6.1
Improving helium and neon measurements for environmental water samples
L. Palcsu, Z. Major
The analysis of dissolved noble gas concentrations in groundwater has proven to be
a reliable method to determine quantitative
palaeotemperatures and water ages. The aim
of instrumental and methodological improvements in the noble gas laboratory is to achieve
a reliable accuracy of mass spectrometric noble gas measurements for environmental water
samples.
To interpret the dissolved noble gases in
water as noble gas temperature, excess air component and T/3 He age with low error, it is necessary to achieve a very precise measurement
of noble gases. Therefore, the accuracy of each
noble gas measurements should be around 1 %
or better.
In the noble gas laboratory tritium measurements of environmental water samples
have been performed since 1998 that is based
on a VG 5400 noble gas mass spectrometer.
The VG 5400 is an all-metal, statically operated, double focused, 90◦ sector field mass
spectrometer with 57 cm extended geometry.
In 2007 a new cryosystem was installed that
makes possible the quantitative collection of
gas samples. It also contributes to the purification and separation of the different noble gases.

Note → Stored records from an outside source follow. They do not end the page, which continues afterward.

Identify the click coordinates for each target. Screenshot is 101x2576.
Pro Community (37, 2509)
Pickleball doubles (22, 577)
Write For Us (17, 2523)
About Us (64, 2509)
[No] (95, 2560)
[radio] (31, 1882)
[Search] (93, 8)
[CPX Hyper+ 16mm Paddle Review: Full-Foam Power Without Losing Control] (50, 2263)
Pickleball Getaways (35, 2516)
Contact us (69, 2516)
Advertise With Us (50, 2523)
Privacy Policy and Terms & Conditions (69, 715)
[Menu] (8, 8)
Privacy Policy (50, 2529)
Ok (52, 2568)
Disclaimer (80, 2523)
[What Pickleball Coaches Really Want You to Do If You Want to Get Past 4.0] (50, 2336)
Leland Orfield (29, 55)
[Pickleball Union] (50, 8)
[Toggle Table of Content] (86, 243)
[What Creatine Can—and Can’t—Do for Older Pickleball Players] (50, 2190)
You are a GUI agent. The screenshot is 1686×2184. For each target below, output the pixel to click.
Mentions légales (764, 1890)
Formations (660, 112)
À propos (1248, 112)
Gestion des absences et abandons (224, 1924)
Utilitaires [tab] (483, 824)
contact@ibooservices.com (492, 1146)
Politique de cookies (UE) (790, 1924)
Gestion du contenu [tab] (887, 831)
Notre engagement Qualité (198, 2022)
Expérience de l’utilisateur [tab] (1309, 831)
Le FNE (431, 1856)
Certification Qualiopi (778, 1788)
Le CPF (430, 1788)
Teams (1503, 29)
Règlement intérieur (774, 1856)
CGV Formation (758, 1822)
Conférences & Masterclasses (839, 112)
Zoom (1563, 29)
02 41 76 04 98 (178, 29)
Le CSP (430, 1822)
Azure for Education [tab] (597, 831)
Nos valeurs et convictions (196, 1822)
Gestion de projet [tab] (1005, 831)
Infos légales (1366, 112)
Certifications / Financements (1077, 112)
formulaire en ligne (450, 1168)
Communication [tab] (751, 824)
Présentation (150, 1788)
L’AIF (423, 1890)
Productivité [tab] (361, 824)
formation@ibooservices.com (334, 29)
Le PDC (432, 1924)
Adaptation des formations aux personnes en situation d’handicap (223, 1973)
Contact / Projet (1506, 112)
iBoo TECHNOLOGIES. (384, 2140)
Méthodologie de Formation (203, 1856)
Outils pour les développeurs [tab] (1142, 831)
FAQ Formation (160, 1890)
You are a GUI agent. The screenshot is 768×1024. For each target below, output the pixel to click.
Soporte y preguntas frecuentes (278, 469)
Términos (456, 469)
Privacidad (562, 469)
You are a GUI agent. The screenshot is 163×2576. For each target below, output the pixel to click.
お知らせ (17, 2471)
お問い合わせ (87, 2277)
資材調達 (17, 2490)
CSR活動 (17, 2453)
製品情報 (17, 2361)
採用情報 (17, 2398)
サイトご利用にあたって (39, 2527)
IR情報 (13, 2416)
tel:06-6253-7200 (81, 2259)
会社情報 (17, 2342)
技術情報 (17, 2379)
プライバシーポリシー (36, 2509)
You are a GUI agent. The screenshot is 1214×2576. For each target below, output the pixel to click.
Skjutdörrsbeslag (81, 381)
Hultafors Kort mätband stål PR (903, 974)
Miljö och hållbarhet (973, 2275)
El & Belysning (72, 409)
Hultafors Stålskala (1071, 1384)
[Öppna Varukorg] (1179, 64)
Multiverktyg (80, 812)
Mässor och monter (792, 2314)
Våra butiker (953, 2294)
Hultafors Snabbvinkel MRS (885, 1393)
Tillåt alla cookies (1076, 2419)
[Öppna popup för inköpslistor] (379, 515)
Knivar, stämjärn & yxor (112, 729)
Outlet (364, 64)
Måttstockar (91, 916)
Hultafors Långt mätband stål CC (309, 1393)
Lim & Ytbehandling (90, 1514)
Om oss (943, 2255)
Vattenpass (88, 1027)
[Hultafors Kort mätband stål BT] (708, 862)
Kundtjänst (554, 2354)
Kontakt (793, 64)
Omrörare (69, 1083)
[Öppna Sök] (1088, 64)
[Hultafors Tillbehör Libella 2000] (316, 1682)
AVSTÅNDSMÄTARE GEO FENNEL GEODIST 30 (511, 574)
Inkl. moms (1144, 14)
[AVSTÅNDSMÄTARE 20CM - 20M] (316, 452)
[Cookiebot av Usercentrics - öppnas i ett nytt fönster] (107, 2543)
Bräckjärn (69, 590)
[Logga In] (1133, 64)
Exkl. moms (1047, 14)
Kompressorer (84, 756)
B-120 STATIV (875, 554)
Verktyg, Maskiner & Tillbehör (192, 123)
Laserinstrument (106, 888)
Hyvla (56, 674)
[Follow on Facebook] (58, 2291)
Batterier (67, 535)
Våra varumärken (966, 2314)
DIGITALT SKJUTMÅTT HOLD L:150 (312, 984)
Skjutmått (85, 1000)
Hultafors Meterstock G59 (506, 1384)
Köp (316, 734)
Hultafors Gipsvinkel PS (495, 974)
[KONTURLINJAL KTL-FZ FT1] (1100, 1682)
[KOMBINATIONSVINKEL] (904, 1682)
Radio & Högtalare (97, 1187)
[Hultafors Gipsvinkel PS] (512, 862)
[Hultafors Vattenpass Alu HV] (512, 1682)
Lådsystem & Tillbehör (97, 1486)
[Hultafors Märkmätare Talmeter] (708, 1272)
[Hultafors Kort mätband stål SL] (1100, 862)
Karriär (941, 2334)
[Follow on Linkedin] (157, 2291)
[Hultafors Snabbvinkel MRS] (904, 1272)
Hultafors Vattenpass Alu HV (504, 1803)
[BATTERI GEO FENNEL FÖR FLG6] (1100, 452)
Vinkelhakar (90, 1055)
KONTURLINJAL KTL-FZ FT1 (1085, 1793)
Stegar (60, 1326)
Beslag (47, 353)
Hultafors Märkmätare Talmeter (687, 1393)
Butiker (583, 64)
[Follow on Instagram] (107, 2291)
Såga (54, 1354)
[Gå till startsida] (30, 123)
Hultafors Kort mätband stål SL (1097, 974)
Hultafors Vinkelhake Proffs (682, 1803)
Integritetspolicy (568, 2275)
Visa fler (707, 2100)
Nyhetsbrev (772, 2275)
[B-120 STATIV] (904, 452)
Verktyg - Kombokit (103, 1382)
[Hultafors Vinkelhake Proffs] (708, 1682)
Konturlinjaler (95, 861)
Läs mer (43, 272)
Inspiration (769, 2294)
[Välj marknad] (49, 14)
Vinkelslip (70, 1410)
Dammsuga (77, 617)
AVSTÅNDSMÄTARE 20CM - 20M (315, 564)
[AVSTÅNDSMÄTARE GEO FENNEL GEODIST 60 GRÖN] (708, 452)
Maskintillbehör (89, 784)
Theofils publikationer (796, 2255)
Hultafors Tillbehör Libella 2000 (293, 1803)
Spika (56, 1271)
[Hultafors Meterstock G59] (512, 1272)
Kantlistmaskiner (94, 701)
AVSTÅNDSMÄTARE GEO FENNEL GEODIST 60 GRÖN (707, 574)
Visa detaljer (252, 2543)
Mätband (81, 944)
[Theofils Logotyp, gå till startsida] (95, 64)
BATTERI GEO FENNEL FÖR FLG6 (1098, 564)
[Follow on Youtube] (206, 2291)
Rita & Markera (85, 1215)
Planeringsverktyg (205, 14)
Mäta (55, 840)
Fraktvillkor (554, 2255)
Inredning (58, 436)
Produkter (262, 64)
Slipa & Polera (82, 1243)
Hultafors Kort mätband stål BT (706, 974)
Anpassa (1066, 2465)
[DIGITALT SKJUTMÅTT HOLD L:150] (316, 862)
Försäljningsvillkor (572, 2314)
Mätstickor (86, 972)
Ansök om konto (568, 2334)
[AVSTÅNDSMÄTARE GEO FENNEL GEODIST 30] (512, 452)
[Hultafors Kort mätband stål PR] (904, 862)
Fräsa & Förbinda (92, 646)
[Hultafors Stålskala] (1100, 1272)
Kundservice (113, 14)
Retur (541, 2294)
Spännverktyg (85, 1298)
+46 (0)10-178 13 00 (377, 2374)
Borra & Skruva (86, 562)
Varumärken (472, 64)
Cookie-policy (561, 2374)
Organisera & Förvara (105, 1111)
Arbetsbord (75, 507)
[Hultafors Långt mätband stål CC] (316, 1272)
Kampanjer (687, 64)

As a new measurement, helium and neon measurements have been developed for environmental water so far. The sample preparation
and the measurement technique were worked
out in summer 2007. Measurements are calibrated with air aliquots. Moreover, fast calibration procedure has been initiated. After
each noble gas measurement a pure helium as
well as neon aliquot is admitted to the mass
spectrometer and measured so that the instability of the mass spectrometer can be corrected for. Air equilibrated water samples have
been prepared under well know circumstances
(T = 23.5 ◦ C, p = 0.987 atm), hence the expected concentrations are 4.372·10−8 ccSTP/g
for helium and 1.779 · 10−7 ccSTP/g for neon
(ccSTP: cubic centimeter at standard temperature and pressure). Stability and reproducibil-
ity measurements for helium and neon have
been performed on ten identical water samples
taken into copper tubes. The standard deviation of the 4 He and 3 He measurements were 0.5
% and 1.2 %, whilst the measured data were
varying within the range of ±1 % and ±3 %
around the average (Fig. 1). The standard deviation of the neon measurements were 1.5 %.
Figure 1. Deviation of different noble gas measurements from the average (X-axis: number of
measurements, Y-axis: deviation in %).
These precisions are better for than expected, but seems to be too high for neon, although the accuracy is extremely good. The
average of the measured concentrations is
4.379·10−8 ccSTP/g for helium and 1.795·10−7
ccSTP/g for neon, that are tiny different from
the expected values.
We have been further working on the analytical development of noble gas measurements
for a few months. We have started developing a new measurement for the heavier noble
gases dissolved in water samples. Argon, krypton and xenon measurement will hopefully be
worked out in spring 2008.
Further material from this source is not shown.